Wherever the word "radio" appears in a line of the data, that line should be copied.
(Beginning of Supplied data)
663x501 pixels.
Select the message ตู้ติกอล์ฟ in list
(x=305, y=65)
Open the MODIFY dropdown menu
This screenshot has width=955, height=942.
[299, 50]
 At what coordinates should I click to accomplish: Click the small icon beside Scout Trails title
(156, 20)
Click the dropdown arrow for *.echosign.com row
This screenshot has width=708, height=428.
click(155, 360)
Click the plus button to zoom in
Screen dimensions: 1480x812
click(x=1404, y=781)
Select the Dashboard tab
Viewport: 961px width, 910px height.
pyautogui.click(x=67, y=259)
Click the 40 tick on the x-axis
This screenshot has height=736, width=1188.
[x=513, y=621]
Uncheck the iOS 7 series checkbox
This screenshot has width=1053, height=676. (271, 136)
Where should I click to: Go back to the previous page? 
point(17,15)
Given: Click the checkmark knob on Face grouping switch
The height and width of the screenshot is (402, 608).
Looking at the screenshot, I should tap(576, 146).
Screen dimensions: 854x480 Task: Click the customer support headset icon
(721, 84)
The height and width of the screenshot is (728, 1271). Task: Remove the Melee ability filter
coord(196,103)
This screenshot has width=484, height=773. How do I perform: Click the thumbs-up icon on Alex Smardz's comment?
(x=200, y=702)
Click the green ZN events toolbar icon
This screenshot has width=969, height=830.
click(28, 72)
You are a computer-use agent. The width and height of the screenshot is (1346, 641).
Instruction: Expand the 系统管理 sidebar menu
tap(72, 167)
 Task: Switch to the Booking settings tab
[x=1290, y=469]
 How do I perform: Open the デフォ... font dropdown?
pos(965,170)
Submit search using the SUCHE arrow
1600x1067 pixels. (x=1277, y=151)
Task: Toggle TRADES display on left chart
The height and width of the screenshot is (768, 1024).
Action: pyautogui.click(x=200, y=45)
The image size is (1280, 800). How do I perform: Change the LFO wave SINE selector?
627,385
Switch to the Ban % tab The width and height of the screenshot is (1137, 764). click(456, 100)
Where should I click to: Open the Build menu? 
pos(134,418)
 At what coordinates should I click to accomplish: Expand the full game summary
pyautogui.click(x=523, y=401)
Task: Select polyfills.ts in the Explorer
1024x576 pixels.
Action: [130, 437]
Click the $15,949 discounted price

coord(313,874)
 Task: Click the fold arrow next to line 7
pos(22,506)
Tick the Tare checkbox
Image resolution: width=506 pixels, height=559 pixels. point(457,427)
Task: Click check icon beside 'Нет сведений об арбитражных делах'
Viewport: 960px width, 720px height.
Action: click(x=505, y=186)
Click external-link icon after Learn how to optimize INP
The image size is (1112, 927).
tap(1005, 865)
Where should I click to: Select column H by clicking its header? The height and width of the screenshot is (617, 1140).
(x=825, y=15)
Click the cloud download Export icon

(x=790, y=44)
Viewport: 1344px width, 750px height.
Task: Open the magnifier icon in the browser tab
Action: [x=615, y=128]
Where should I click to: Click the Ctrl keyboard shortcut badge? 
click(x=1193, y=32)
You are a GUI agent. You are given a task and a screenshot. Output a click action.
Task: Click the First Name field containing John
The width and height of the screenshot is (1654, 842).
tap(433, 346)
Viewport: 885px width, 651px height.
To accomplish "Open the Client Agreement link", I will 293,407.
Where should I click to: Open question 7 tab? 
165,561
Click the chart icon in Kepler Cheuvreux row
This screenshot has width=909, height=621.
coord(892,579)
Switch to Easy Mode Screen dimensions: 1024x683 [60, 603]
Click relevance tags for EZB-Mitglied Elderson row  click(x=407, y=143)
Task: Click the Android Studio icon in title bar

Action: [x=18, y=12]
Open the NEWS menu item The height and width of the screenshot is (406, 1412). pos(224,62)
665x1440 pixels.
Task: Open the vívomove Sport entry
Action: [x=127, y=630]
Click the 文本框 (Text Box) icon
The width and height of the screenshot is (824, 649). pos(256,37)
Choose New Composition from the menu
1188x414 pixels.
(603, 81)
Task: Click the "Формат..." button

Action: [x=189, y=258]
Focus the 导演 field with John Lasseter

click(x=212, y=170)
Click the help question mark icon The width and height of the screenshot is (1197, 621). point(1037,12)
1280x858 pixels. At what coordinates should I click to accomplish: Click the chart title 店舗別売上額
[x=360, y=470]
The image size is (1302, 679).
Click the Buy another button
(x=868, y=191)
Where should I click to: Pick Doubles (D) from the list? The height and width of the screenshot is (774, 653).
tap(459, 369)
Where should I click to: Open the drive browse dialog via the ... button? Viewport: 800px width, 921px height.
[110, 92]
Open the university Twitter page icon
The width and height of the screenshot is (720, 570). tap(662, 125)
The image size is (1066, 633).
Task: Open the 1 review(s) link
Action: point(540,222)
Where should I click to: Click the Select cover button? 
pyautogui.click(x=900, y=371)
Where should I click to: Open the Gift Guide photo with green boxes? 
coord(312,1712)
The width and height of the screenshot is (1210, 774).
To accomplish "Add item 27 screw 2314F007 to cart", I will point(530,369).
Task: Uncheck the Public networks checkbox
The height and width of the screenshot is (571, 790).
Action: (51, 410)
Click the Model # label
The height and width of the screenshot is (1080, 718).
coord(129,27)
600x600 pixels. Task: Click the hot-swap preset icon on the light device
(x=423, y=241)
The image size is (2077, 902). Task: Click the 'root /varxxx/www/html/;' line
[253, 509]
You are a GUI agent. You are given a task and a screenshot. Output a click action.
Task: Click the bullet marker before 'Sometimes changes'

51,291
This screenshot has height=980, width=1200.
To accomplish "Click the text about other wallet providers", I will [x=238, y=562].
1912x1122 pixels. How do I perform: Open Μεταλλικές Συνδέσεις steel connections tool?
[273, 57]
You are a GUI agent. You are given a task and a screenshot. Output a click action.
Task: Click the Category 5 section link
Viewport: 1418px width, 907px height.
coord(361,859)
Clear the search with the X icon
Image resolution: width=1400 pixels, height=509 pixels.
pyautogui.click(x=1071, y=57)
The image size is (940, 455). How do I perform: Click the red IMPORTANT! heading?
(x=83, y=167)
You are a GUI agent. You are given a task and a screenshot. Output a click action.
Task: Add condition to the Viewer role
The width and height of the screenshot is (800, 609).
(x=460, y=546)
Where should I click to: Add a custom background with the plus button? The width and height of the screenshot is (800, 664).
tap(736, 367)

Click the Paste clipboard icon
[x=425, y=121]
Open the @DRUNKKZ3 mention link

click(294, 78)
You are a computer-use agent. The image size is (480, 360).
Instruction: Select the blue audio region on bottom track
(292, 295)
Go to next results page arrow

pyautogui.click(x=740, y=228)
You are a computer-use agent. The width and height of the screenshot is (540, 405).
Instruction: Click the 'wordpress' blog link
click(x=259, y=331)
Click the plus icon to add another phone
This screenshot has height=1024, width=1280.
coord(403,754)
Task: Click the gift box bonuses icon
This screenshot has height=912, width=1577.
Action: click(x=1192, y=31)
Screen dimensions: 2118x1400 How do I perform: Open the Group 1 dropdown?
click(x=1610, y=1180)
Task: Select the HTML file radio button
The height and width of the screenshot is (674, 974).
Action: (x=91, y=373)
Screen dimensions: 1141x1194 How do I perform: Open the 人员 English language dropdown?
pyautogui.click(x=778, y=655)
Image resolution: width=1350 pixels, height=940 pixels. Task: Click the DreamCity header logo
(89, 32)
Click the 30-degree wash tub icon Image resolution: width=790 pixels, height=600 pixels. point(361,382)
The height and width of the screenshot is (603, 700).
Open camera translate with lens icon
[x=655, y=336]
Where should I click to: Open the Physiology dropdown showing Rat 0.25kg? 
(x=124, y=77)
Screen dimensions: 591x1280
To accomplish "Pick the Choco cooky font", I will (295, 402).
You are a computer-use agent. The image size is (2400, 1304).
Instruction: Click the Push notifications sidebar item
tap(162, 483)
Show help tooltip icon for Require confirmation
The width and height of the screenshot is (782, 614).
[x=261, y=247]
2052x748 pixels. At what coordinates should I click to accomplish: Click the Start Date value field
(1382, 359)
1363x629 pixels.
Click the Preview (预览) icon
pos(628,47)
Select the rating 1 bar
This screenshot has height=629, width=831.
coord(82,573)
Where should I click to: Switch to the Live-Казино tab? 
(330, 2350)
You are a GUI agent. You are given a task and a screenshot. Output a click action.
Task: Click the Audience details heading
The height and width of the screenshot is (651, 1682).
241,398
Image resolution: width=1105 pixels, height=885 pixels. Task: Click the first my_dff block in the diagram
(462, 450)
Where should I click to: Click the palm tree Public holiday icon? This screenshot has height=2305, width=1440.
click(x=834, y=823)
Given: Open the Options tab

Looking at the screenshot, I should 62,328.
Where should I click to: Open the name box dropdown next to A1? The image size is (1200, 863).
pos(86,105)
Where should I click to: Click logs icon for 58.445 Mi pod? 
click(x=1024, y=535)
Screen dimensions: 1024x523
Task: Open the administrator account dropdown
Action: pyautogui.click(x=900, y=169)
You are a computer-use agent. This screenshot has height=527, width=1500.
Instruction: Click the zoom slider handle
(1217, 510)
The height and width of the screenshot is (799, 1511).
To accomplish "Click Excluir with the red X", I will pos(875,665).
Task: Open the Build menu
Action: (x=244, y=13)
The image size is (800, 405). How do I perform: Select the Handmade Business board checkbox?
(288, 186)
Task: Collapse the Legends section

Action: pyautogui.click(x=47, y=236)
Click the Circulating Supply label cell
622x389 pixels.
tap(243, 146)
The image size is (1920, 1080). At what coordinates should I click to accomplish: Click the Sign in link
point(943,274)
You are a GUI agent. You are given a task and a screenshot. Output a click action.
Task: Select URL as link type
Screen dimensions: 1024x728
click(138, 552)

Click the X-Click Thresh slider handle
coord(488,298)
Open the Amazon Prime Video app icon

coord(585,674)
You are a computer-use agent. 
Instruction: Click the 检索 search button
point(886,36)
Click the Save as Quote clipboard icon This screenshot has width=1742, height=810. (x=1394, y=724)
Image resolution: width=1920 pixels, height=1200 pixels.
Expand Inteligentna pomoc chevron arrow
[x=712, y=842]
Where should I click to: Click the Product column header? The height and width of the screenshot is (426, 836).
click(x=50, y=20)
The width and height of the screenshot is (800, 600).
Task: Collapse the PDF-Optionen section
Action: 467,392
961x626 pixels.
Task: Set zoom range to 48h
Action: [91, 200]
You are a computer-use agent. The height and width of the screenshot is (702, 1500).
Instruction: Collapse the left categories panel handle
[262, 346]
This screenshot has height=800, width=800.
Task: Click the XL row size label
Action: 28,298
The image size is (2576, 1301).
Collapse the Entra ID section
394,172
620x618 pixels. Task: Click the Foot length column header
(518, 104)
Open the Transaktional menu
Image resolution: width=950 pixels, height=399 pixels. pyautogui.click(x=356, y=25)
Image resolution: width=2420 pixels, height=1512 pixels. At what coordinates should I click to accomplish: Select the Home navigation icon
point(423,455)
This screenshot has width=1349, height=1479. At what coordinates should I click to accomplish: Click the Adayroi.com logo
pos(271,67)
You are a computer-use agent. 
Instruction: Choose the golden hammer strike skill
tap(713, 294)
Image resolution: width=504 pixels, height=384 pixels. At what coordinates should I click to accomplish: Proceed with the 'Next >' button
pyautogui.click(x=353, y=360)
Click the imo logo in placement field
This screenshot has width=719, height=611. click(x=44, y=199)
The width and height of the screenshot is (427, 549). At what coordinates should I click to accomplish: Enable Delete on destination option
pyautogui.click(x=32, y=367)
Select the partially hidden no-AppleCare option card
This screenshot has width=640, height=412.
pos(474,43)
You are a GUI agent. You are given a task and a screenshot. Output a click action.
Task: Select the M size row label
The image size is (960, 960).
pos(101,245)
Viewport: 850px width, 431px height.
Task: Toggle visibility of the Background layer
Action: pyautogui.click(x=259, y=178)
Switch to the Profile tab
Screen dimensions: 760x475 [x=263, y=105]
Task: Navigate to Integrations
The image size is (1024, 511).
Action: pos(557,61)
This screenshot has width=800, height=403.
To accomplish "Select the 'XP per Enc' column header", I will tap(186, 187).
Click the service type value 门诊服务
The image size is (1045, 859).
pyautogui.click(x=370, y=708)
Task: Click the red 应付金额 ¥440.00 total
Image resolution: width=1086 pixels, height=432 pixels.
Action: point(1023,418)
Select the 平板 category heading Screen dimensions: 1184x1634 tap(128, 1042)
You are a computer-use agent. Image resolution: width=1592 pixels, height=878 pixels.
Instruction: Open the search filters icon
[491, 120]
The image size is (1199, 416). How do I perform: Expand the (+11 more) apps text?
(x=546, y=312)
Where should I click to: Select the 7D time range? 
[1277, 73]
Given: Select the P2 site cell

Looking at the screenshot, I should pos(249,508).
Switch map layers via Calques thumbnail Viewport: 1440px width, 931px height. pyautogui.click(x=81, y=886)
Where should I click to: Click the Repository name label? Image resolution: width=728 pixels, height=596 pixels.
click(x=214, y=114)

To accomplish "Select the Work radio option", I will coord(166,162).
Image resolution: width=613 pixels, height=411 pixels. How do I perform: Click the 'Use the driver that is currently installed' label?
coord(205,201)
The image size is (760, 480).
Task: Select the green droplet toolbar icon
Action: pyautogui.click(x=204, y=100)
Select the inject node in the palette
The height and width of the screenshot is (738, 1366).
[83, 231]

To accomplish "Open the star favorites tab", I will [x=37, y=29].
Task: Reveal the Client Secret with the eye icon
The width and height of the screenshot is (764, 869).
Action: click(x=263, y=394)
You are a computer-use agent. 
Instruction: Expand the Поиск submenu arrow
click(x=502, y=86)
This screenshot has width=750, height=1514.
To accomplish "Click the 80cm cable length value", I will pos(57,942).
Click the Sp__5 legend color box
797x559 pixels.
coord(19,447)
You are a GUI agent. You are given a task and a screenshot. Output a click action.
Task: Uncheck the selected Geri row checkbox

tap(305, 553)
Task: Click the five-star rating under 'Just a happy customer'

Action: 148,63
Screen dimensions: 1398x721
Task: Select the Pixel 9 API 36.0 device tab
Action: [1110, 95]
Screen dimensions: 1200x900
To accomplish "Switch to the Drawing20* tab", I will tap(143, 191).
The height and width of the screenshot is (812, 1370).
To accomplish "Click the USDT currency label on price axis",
(End of Supplied data)
Answer box:
Task: Select the HTML file radio button
To accomplish "Select the Work radio option", I will coord(166,162).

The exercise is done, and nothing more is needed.